#### [Set exercise]
Repeat the items word for word, from the very start through the line that contains "click(x=159, y=343)".

-- Begin Data extract --

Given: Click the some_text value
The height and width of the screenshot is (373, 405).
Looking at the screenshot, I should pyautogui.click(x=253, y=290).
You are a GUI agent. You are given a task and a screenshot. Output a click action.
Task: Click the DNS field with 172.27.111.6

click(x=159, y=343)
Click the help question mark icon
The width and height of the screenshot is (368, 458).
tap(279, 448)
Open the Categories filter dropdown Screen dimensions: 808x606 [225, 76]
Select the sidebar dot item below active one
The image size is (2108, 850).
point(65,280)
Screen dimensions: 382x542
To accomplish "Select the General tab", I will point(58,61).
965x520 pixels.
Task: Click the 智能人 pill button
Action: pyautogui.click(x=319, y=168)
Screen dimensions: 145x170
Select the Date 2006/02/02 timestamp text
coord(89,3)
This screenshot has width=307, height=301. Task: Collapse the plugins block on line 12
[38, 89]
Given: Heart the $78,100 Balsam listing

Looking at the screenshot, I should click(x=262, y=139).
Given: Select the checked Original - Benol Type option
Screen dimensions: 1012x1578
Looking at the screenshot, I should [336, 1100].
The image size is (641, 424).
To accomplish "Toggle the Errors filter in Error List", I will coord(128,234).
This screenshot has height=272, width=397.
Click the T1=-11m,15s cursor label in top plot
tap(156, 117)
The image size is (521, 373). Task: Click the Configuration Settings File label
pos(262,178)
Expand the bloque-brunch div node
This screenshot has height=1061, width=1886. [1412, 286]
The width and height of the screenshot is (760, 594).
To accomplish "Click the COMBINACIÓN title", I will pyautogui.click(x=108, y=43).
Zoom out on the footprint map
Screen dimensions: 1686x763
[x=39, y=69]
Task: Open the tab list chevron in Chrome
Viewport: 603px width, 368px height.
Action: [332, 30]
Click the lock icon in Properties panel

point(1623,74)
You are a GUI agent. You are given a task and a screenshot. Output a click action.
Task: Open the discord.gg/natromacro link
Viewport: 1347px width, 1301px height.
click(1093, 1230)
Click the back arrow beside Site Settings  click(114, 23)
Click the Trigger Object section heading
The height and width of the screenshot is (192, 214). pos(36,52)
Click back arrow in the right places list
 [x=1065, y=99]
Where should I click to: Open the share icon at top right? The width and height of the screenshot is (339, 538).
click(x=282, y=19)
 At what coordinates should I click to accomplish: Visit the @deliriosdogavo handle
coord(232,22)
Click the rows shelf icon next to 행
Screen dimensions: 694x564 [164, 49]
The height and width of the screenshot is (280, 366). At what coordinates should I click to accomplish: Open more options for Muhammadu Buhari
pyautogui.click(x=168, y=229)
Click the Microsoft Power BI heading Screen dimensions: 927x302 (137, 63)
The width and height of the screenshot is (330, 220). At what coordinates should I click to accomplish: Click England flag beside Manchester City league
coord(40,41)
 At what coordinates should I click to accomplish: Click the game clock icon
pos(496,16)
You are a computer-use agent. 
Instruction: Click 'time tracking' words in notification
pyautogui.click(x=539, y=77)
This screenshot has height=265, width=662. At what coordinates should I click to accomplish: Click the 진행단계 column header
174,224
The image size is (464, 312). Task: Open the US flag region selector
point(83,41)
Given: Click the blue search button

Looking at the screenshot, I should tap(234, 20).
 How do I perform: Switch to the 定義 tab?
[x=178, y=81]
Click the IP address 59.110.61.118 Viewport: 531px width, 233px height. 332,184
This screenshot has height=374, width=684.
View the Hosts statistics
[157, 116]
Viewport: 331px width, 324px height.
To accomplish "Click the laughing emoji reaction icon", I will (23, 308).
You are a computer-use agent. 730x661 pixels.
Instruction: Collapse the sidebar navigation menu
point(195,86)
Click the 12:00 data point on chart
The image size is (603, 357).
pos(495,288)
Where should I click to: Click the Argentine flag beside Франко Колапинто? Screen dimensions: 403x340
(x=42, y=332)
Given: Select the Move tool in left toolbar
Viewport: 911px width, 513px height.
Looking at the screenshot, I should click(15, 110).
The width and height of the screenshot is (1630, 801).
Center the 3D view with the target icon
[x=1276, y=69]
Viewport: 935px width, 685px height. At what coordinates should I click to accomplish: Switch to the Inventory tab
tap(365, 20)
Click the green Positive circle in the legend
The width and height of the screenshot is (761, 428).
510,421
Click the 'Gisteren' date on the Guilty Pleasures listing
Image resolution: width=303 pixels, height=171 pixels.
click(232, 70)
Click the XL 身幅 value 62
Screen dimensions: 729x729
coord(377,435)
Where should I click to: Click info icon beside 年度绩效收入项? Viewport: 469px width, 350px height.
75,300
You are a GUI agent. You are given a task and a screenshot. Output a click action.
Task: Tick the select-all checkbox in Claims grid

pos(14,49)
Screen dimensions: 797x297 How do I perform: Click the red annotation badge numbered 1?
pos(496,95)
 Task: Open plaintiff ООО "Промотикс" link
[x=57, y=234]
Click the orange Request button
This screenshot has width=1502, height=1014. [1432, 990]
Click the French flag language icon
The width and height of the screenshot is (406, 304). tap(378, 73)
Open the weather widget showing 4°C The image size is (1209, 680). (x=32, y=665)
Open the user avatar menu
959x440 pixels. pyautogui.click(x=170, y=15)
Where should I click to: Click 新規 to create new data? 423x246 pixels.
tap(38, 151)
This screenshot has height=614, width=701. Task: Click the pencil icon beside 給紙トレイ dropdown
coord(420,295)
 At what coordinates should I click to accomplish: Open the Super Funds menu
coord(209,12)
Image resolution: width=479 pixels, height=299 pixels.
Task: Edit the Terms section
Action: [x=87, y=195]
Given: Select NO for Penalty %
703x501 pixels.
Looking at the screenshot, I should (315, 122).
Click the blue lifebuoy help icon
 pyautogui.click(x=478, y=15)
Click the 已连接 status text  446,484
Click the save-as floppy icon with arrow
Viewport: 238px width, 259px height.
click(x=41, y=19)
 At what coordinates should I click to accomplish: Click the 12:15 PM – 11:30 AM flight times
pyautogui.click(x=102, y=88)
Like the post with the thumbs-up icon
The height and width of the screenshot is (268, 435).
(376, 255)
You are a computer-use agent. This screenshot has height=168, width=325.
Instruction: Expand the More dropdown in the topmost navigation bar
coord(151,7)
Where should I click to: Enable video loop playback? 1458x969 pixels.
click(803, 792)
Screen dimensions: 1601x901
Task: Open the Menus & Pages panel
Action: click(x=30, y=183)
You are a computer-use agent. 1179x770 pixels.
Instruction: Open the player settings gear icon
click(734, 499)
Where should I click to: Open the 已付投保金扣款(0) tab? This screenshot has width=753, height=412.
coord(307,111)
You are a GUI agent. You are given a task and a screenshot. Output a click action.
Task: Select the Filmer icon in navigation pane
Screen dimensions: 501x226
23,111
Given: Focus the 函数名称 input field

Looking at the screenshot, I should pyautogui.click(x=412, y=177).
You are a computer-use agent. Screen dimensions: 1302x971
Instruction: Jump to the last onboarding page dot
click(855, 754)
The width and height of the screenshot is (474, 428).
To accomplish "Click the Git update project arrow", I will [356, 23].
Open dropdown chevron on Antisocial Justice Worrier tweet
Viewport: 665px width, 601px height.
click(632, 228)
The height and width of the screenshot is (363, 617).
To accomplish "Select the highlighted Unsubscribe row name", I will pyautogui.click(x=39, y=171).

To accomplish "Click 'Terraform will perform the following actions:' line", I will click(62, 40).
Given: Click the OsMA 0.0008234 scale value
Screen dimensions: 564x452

-- End Data extract --

#### [Expected output]
Given: Click the some_text value
The height and width of the screenshot is (373, 405).
Looking at the screenshot, I should pyautogui.click(x=253, y=290).
You are a GUI agent. You are given a task and a screenshot. Output a click action.
Task: Click the DNS field with 172.27.111.6

click(x=159, y=343)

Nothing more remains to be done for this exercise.